万字線沿いの炭鉄港を子供達と見学 ① 

この時期…学校からの「炭鉄港」を学ぶ総合学習やフィールドワークの依頼が多くあります。
毎年継続して依頼を受ける学校もありますが、初めての学校も増えてきました。
講演会、講習会、新聞、テレビなど…、各地・各方面で「炭鉄港」を広げていただき、そこからさらに広がっていく…という事ですね。

多くの方に興味を持っていただきたいですが、特に地元の子供達に知ってもらう事はとても大切だと思います!
今日のブログでは市外の学校から依頼の、岩見沢の「万字線沿いの炭鉄港」を巡るバス見学を紹介します!※若干写真を加工しています。


北炭の鉄道工場であったJRレールセンターからスタートです。
20210922三笠小1
炭鉄港関連施設がたくさん残る三笠の方が見応えありますが…?という話を事前にさせていただきましたが、三笠と岩見沢の関係性や、それぞれのまちの特色、現在の状態の比較をなどを見せたいという意味合いがあるようでした。


上志文駅跡を車窓して、朝日駅へ。
万字線が開通した大正3年当時には、この地区の石炭採炭が中止状態だったために設置されていなかった朝日駅。その後採炭が再開され、入植者も増えてきたので大正8年に開業されました。
20210922三笠小2
時間に余裕のあるコース設定!!
普段は閉めている駅舎ですが、地元の方にお願いして開けていただき、ゆっくり見る事ができました。ありがとうございました


20210922三笠小3
三笠には鉄道記念館やクロフォード公園に大きな機関車があるので…「小さいな〜」という声も聞こえました。そうですね〜。これは小樽築港で貨車の入れ替えに使っていた車輌なのでね〜。


20210922三笠小4
朝日坑口へも。
ここは本坑へ向かう連絡坑口。

朝日炭鉱の炭質はというと…極めて硬い!そうで、発破採炭だったそう。
朝日の石炭は一般炭。6600カロリーの特中塊や特粉が全体の約67%を占め、朝日炭鉱の特中塊は家庭や事務所などで貯炭式ストーブに最適。特粉は工場ボイラーや家庭用粉炭ストーブに最適だったそうです


この後は、万字地区へ。
一番の目的は万字ズリ山登山…!!
20210922三笠小5
万字炭山森林公園へは、大型バスが通るのは難しい時期があり(枝や葉っぱが伸びて生い茂り…)、下車してから約300m歩きます。

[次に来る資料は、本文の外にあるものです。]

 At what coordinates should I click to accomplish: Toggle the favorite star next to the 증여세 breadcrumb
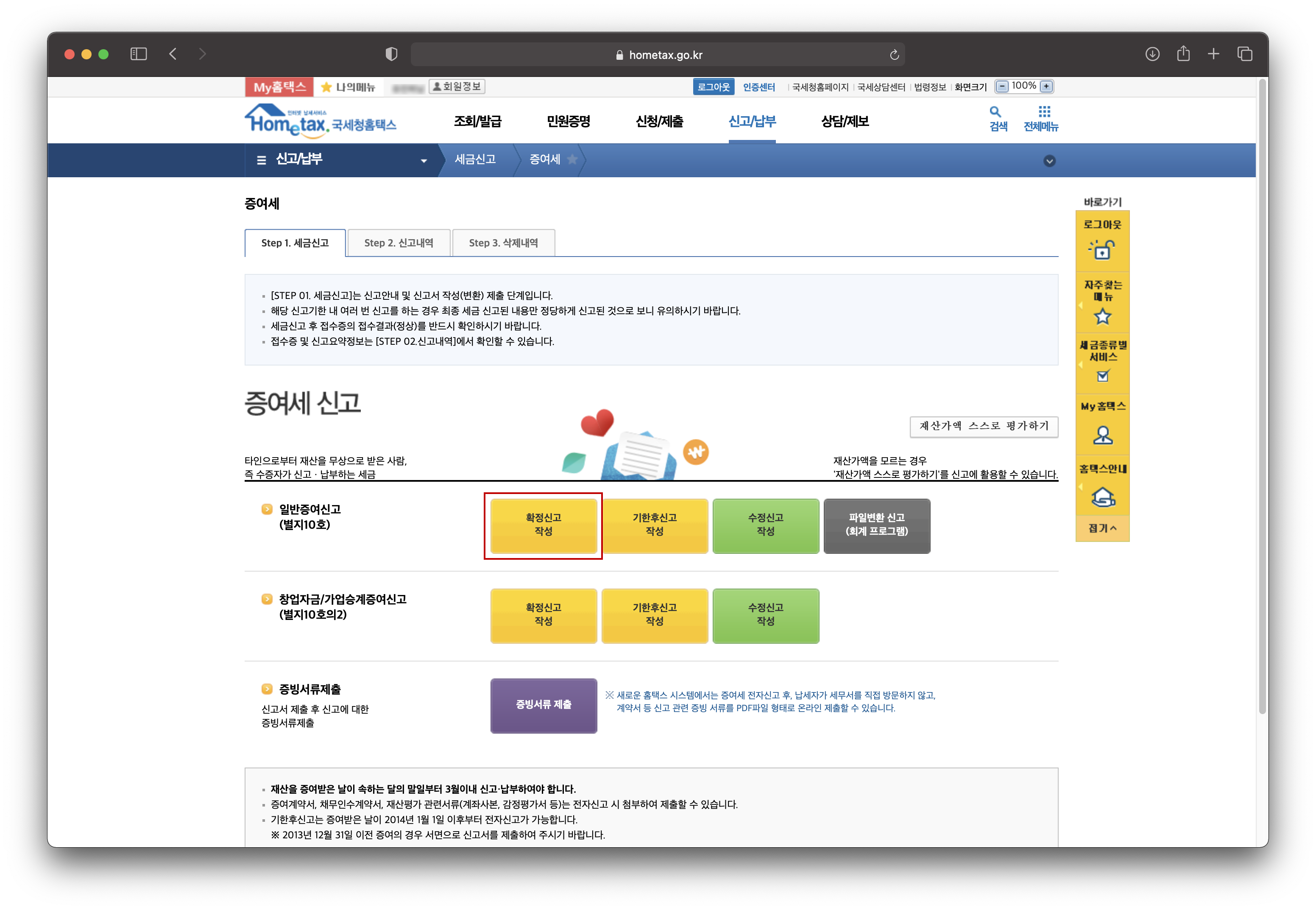coord(572,159)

まずは各自お弁当を食べて、その後ズリ山へ向かいます。
20210922三笠小6
…が、途中から雨が降ってきてしまい…

せっかく来たのだからと、途中まで登る事に。
20210922三笠小7
傘をさして傾斜を進むのはちょっと大変…

頂上までへの中間地点には「休憩所」があり、そこのすぐ近くにはこんなレンガの建物が…
202109ズリ1
この北炭系炭鉱会社のこの造りから、、変電所ではないかと思われます。道道38号線沿いの近くにある開閉所から見える壁だけ残っている変電所よりも前に使われていたものでは…?と推測されます。変電所として使わなくなった後は、別の用途で使用されていたレンガの建物のようです。

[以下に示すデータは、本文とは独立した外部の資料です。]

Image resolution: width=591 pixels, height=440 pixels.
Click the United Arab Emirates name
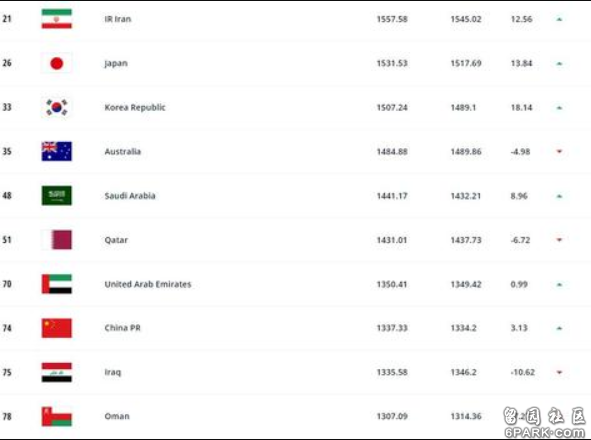click(148, 284)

本当ならこの先に、↓↓このような直線階段があって頂上まで行けるのですが、、

202109ズリ
※下見で登った日の写真

雨の降り方も強くなってきたので、バスへ戻る事になりました

その後は志文駅を車窓、
下車して岩見沢駅舎内を見学し、
この日の見学会は終了しました。


フィールドワークは天候によって見学場所へ行けずに車窓のみになってしまう事もありますが、窓からの風景、かつての炭鉱の様子、まちの雰囲気は伝わったでしょうか…

来年機会があったらぜひ、万字のズリ山登山にもチャレンジしていただきたいです!!